A spokesman for Scios, Mark Wolfe, said that although a grant from Scios financed the Natrecor presentations, they were run by an independent company, which was responsible for their content. Mr. Wolfe also said that the program had been authorized months before the Braunwald committee recommendations.
Dr. Burnett of the Mayo Clinic said that Scios had sent Dr. Braunwald review copies of the presentations, which he had distributed to other committee members.
One cardiologist whose continuing medical education work was vetted by Dr. Braunwald’s committee, Dr. Mandeep Mehra, took exception to the review.
“It is not appropriate for a panel of individuals to change a C.M.E.-based presentation and exercise influence,” said Dr. Mehra, the chairman of cardiology at the University of Maryland Medical Center in Baltimore.
Dr. Mehra, whose presentation in July was part of a videotaped webcast, said the Braunwald committee had succeeded in having one slide added to his presentation, emphasizing the panel’s opposition to outpatient Natrecor use.
Some Braunwald committee members were also troubled by what they saw as an overly dense “Dear Doctor” letter sent to physicians on July 13, the first step in a company physician education program to tell doctors that Natrecor should not be used in outpatients.
While the letter highlighted the panel’s findings more prominently than the news release had, Dr.
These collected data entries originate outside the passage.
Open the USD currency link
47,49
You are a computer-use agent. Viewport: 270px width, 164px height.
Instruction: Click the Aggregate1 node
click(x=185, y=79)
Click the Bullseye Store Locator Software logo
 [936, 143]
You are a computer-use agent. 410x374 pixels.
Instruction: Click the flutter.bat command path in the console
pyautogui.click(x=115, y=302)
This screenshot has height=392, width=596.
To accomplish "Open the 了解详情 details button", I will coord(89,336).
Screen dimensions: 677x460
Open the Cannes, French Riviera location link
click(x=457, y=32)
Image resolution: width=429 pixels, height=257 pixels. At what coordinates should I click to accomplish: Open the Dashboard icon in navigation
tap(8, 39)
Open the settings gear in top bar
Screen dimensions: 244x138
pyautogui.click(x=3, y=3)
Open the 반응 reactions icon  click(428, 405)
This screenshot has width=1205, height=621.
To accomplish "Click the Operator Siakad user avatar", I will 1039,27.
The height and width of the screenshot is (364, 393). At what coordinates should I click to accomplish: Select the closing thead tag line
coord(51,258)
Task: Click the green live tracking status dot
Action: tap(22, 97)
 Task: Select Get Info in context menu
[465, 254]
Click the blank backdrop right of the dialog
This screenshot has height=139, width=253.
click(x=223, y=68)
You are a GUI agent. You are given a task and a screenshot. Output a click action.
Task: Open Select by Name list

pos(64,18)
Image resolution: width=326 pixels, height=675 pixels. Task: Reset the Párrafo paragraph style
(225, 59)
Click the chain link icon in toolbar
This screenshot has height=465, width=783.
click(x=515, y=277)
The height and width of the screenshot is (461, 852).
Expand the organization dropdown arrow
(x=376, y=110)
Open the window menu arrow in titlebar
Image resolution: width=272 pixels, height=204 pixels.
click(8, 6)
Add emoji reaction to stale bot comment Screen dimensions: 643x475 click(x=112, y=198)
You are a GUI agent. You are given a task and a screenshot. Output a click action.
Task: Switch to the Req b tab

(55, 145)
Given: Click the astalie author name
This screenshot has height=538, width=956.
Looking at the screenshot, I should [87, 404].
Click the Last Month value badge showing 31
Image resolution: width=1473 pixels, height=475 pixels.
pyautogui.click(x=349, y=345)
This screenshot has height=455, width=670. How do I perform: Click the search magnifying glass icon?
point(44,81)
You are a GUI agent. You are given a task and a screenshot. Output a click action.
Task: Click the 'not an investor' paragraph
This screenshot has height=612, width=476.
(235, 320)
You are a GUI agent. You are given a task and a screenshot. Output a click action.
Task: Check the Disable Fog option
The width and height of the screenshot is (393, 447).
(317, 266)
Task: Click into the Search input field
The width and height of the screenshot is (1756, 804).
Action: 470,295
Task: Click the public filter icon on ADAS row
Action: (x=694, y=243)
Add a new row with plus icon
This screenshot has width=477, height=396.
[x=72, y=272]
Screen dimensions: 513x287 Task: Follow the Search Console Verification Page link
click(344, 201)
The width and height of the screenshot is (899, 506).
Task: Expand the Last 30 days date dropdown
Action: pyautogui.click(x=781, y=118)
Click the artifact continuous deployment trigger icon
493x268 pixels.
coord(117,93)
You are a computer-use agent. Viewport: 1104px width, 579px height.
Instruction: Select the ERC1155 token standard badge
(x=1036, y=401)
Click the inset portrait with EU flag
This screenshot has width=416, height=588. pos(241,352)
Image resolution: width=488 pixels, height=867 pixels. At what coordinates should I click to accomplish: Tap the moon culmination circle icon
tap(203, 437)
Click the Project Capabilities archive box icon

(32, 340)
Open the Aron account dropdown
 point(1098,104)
Packer said the 11-page packet was too long and “impossible for any doctor to get through.”
Dr. Burnett said that he had found the letter satisfactory but that some members of the panel were dissatisfied with it. “Busy doctors aren’t going to sit there and page through this thing,” he said.
For Scios, the good news in the panel’s report was the recommendation that the Fusion II clinical trial of outpatient use of the drug should continue. But Mr. Wolfe, the Scios spokesman, confirmed yesterday that bad publicity about the drug had made enrolling patients in Fusion II more difficult.
And regulators in India recently shot down an effort by a contract research organization to enroll patients in Fusion II. They ruled in July that the trials could not be conducted on Indian volunteers because “there were several adverse reports about the product and it was also not meant for use in India.”
In a statement yesterday, Scios said it still hoped that Indian officials would eventually approve Fusion II study sites there.